Four takeaways from Sisvel Connect Barcelona 2024

Category
Licensing views
Date
November 21, 2024

From 12th to 14th November Sisvel Connect took place in Barcelona. The first and last day saw patent owners that participate as licensors in various Sisvel pools meet to discuss issues affecting their programmes. On 13th November, they were joined by a number of other IP leaders for a one-day conference: “SEP Licensing and Policy – Now and the Future”.

At the event, a distinguished panel of speakers discussed many issues. These ranged from recent developments in the US, Europe and China through the evolving technology landscape to the ins and outs of dealmaking.

What was said in Barcelona has to stay in Barcelona. But the three days sparked a few general thoughts from the Sisvel comms pair of Joff Wild (JW) and Jacob Schindler (JS). These are shared below.

Good faith (JW)

Trust matters. With it you get deals done. In its absence, you will struggle to get many over the line without at least the threat of litigation. You gain trust by genuinely seeking to understand the other point of view, by looking for common ground and by doing what you say you are going to do time after time. With trust and understanding what seem like insurmountable obstacles can be overcome.

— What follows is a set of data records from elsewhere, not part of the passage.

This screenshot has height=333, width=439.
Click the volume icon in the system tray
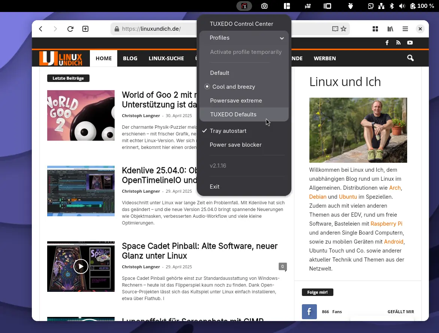(x=402, y=6)
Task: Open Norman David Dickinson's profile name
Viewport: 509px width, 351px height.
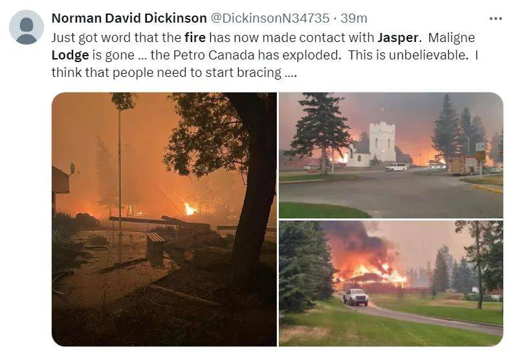Action: (x=129, y=18)
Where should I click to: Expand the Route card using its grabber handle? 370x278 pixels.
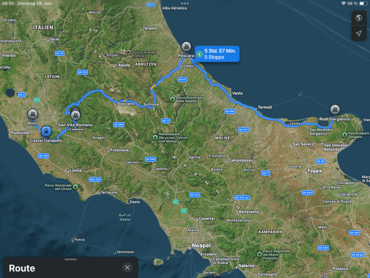pos(71,260)
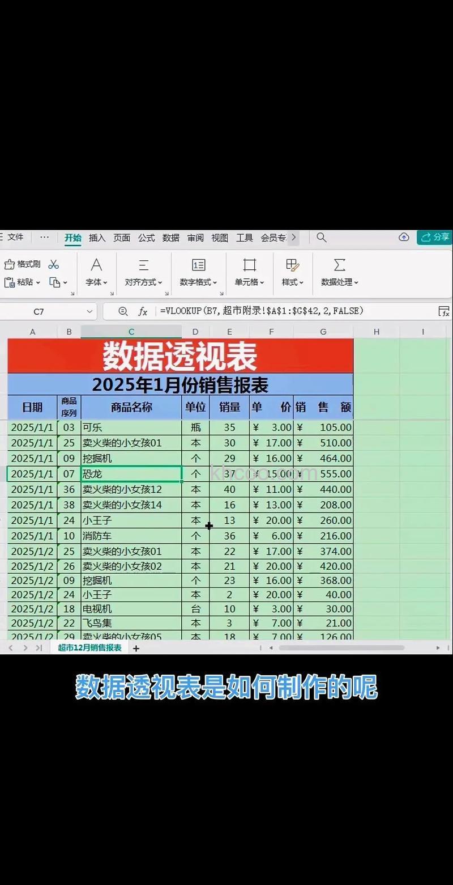
Task: Click the new sheet plus button
Action: 136,647
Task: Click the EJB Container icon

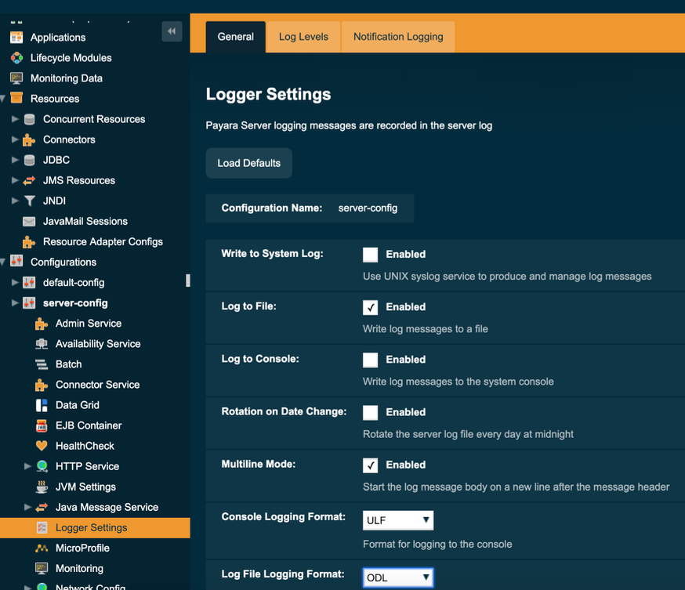Action: click(x=42, y=425)
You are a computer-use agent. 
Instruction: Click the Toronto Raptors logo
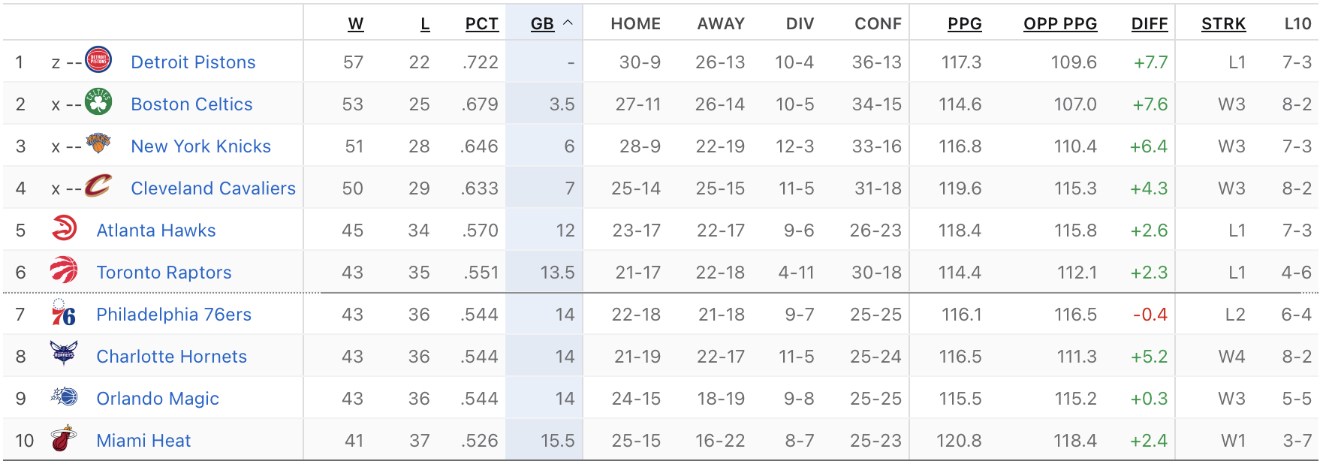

Technology developers and implementers are not different species. When you hear them speaking openly, as they did in Barcelona, you see a lot more that unites than separates: they have targets to work to, internal obstacles to overcome, red lines they cannot cross, results to deliver and so on. As a result, this is a market where people tend to get on well at a personal level whatever their disagreements on a corporate one. They understand each other. That is probably a big reason why most deals are done amicably. Sometimes this gets forgotten because it’s the disputes that get all the attention.

Peaceful war (JS)

Litigation is the continuation of licensing by other means. This re-working of Clausewitz’s famous maxim on war (a continuation of politics by other means) was introduced early in the day and revisited several times by different panels. What does it mean? That litigation is just another part of the toolbox that parties use to eventually arrive at a negotiated royalty rate. We shouldn’t be surprised, then, that some of the most contentious and high-stakes licensing engagements do enter the legal arena – even if nearly all of them will eventually end in a negotiated settlement.

By the same token, the mere existence of FRAND litigation is not evidence of a policy failure that needs correcting. Rather, it is an opportunity for independent judicial authority to help private actors reach an agreement.

When both counterparties acknowledge the others’ legitimate interests, person-to-person trust can be maintained among negotiators even amid legal action, several speakers agreed. On the other hand, some in the IP market take a very hard line when lawsuits are filed, hoping to establish deterrence.

But litigation is not war. There is no human tragedy involved, and there is nothing broken about a system which asks both patent owners and infringers to defend their conduct in front of a judge.

Transparency truths (JS)

There’s always a level of uncertainty in the patent market. Big unknowns around law, policy, validity, essentiality and so on all contribute to making deals harder to reach… or do they? What if the real problem is the exact opposite – information overload? If this were the case, we would expect to observe more conflict in the patent areas where the most extensive public data is available. And that is exactly what we do see, with so many SEP disputes focused on ETSI cellular standards.

There is an entire industry built around applying big data, AI and other tools to this corpus of cellular patent data. Negotiators with these figures at their disposal can readily find justification for their positions, which then become more entrenched.

The significant information disclosed around cellular patents is a major benefit to the whole ecosystem, including companies implementing those innovations. Openness is good, and patent pools like Sisvel’s contribute greatly to shining light on the often-opaque world of SEPs. But it may also be the case that more transparency will not automatically lead to less conflict.

Politics matters (JW)

What the SEP world looks like and how it functions is ultimately decided by people who are not involved in it day to day – predominantly judges and politicians. They set the rules that everyone works to.

SEP holders know how the courts operate and are adept at arguing their cases in front of them. They may not always win but they are at home in the environment. It’s a very different matter with politicians. The way they operate, what drives their decision making, how to engage with them are all too often alien territory. And that is a huge problem. It allows those who want to weaken patent rights to set the agenda. We have seen that in the US over the last 15 years and it is beginning to happen in Europe too.

There will always be more implementers of technology than developers of it, so SEP holders must get a lot smarter about making their case. It’s time to fight back aggressively against bad faith narratives, to proactively demonstrate the value of licensing – bilateral and via pools – and to find allies by making common cause with other IP owners. There is a strong case to be made but it needs to be presented in terms politicians can relate to: jobs, increased tax take, more investment in local and national economies.

Major decisions that will have a huge impact on SEP licensors are in the process of being made on both side of the Atlantic, as well as further afield. It is time to be heard.